- [Entries for locating text and elements]

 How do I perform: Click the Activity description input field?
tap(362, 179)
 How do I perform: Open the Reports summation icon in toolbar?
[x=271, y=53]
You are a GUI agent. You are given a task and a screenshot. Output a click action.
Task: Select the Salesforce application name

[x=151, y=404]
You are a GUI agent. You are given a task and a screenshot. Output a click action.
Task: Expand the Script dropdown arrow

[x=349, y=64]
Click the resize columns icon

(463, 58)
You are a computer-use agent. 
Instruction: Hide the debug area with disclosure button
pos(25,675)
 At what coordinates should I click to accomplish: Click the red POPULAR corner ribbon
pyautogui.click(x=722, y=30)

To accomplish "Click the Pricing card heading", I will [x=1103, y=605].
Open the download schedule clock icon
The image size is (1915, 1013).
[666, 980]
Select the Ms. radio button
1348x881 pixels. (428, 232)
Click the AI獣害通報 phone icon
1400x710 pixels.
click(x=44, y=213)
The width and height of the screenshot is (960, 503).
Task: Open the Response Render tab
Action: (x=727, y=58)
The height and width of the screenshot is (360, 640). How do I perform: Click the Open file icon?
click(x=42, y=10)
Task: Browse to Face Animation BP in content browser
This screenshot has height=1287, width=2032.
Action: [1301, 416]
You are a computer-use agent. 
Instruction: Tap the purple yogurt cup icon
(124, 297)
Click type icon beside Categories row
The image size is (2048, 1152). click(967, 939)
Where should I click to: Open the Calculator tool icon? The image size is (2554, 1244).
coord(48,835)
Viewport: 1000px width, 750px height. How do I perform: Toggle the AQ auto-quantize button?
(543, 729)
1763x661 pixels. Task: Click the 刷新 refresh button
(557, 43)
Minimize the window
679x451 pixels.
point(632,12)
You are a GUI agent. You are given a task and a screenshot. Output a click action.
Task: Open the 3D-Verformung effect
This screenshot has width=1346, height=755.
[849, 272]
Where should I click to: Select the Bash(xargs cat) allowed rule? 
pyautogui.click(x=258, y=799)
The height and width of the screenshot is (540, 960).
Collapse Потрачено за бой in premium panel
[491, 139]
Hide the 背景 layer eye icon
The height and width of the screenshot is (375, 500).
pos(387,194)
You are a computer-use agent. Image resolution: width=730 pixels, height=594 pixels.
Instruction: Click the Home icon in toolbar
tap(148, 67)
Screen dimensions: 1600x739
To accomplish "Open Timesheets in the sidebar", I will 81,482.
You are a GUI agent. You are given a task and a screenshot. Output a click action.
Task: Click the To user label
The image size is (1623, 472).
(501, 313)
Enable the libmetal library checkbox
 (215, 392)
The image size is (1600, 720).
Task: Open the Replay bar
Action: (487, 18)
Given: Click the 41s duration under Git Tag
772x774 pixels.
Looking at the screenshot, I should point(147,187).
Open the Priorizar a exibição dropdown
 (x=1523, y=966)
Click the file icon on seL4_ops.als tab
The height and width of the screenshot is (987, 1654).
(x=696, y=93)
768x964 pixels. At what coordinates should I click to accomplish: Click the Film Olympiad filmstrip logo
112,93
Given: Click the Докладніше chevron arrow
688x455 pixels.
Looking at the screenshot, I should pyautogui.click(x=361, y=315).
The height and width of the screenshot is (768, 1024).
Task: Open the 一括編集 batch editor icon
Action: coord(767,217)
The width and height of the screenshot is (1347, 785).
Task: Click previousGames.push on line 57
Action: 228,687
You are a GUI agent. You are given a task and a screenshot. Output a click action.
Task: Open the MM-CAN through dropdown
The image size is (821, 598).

- [INSTRUCTIONS TO FOLLOW]
Give the lines of the records above as a JSON list of strings, with one string per line and blank lines omitted.

- [RESULT OF THE EXERCISE]
[
  " How do I perform: Click the Activity description input field?",
  "tap(362, 179)",
  " How do I perform: Open the Reports summation icon in toolbar?",
  "[x=271, y=53]",
  "You are a GUI agent. You are given a task and a screenshot. Output a click action.",
  "Task: Select the Salesforce application name",
  "[x=151, y=404]",
  "You are a GUI agent. You are given a task and a screenshot. Output a click action.",
  "Task: Expand the Script dropdown arrow",
  "[x=349, y=64]",
  "Click the resize columns icon",
  "(463, 58)",
  "You are a computer-use agent. ",
  "Instruction: Hide the debug area with disclosure button",
  "pos(25,675)",
  " At what coordinates should I click to accomplish: Click the red POPULAR corner ribbon",
  "pyautogui.click(x=722, y=30)",
  "To accomplish \"Click the Pricing card heading\", I will [x=1103, y=605].",
  "Open the download schedule clock icon",
  "The image size is (1915, 1013).",
  "[666, 980]",
  "Select the Ms. radio button",
  "1348x881 pixels. (428, 232)",
  "Click the AI獣害通報 phone icon",
  "1400x710 pixels.",
  "click(x=44, y=213)",
  "The width and height of the screenshot is (960, 503).",
  "Task: Open the Response Render tab",
  "Action: (x=727, y=58)",
  "The height and width of the screenshot is (360, 640). How do I perform: Click the Open file icon?",
  "click(x=42, y=10)",
  "Task: Browse to Face Animation BP in content browser",
  "This screenshot has height=1287, width=2032.",
  "Action: [1301, 416]",
  "You are a computer-use agent. ",
  "Instruction: Tap the purple yogurt cup icon",
  "(124, 297)",
  "Click type icon beside Categories row",
  "The image size is (2048, 1152). click(967, 939)",
  "Where should I click to: Open the Calculator tool icon? The image size is (2554, 1244).",
  "coord(48,835)",
  "Viewport: 1000px width, 750px height. How do I perform: Toggle the AQ auto-quantize button?",
  "(543, 729)",
  "1763x661 pixels. Task: Click the 刷新 refresh button",
  "(557, 43)",
  "Minimize the window",
  "679x451 pixels.",
  "point(632,12)",
  "You are a GUI agent. You are given a task and a screenshot. Output a click action.",
  "Task: Open the 3D-Verformung effect",
  "This screenshot has width=1346, height=755.",
  "[849, 272]",
  "Where should I click to: Select the Bash(xargs cat) allowed rule? ",
  "pyautogui.click(x=258, y=799)",
  "The height and width of the screenshot is (540, 960).",
  "Collapse Потрачено за бой in premium panel",
  "[491, 139]",
  "Hide the 背景 layer eye icon",
  "The height and width of the screenshot is (375, 500).",
  "pos(387,194)",
  "You are a computer-use agent. Image resolution: width=730 pixels, height=594 pixels.",
  "Instruction: Click the Home icon in toolbar",
  "tap(148, 67)",
  "Screen dimensions: 1600x739",
  "To accomplish \"Open Timesheets in the sidebar\", I will 81,482.",
  "You are a GUI agent. You are given a task and a screenshot. Output a click action.",
  "Task: Click the To user label",
  "The image size is (1623, 472).",
  "(501, 313)",
  "Enable the libmetal library checkbox",
  " (215, 392)",
  "The image size is (1600, 720).",
  "Task: Open the Replay bar",
  "Action: (487, 18)",
  "Given: Click the 41s duration under Git Tag",
  "772x774 pixels.",
  "Looking at the screenshot, I should point(147,187).",
  "Open the Priorizar a exibição dropdown",
  " (x=1523, y=966)",
  "Click the file icon on seL4_ops.als tab",
  "The height and width of the screenshot is (987, 1654).",
  "(x=696, y=93)",
  "768x964 pixels. At what coordinates should I click to accomplish: Click the Film Olympiad filmstrip logo",
  "112,93",
  "Given: Click the Докладніше chevron arrow",
  "688x455 pixels.",
  "Looking at the screenshot, I should pyautogui.click(x=361, y=315).",
  "The height and width of the screenshot is (768, 1024).",
  "Task: Open the 一括編集 batch editor icon",
  "Action: coord(767,217)",
  "The width and height of the screenshot is (1347, 785).",
  "Task: Click previousGames.push on line 57",
  "Action: 228,687",
  "You are a GUI agent. You are given a task and a screenshot. Output a click action.",
  "Task: Open the MM-CAN through dropdown",
  "The image size is (821, 598)."
]